Thanks everyone from another lurker. This has been very educational. I look forward to reading the book.
Do please let me know your thoughts; you can reach me via my website rdwolff.com and I would love to have your thoughts, however critical.
Bev,
Thanks for the invite to host this session.
Rick,
I enjoyed the opportunity to learn more about your views.
Thank you Lake participants!
Best,
Bill
Thank you all for the opportunity and a very stimulating afternoon.
Rick
Scarecrow is upstairs!
Republicans Get Their Groove Back — Promise to Head for Same Ole Ditch
I agree. I think the aspirational nature of Hannity’s views are very powerful. He says he was proud to be blue collar, but he definitely wanted out and he is talking to people who want to get out of that class. He never talks about his 6.8 million dollar home or that he lives in an enclave on an island with hedge fund managers and CEOs.
A friend said that the Lottery is a tax on people who are bad at math.

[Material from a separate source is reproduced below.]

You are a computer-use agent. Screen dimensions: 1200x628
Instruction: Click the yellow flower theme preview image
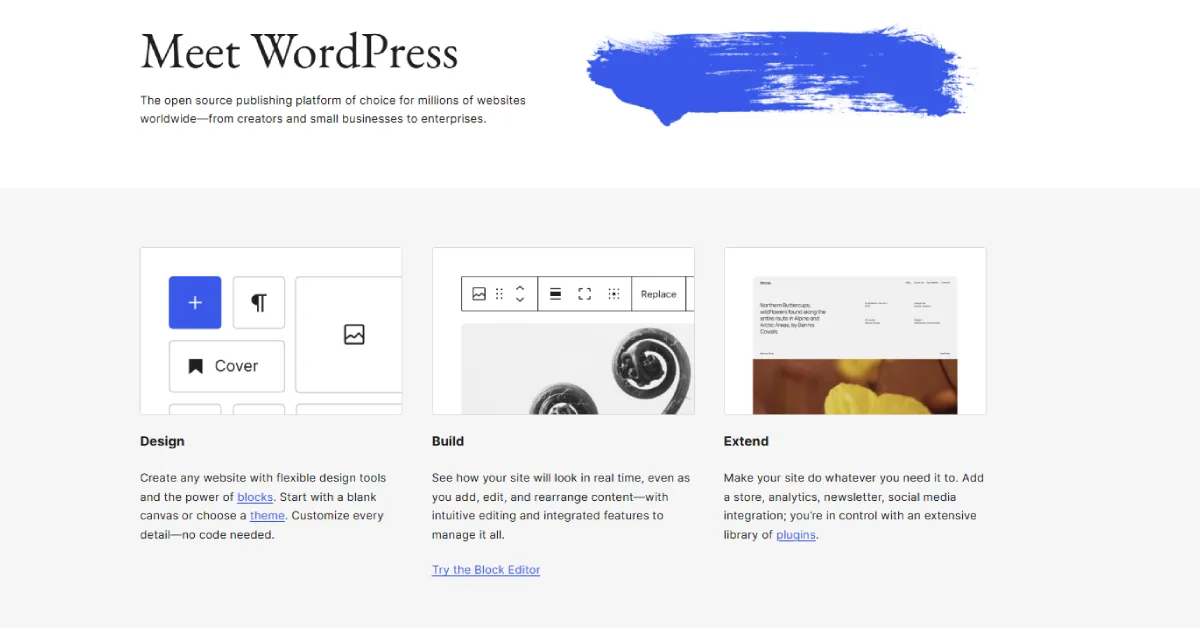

But the Lottery is about hope, and selling people hope is what people like Hannity do. A hope that the dream is still alive and you can become a millionaire. If another economic system doesn’t offer that to people in a bad situation then they might gravitate to one that does. Or a religion that does, one that offers hope after death.
I just bought a lottery ticket. Wish me luck!
“beyond the omnipresent Marxist prediction that capitalism is inherently unstable…” You mean like every seven-10 yrs? 2008, 2001, 1991, 1987, 1981, 1975, 1969, 1959, 1948, 1939, 1929, etc. back to 1823?
What a great thread. Thanks, all.
“capitalism is inherently unstable.”
Capitalism is alright, it’s those that run the system that suck.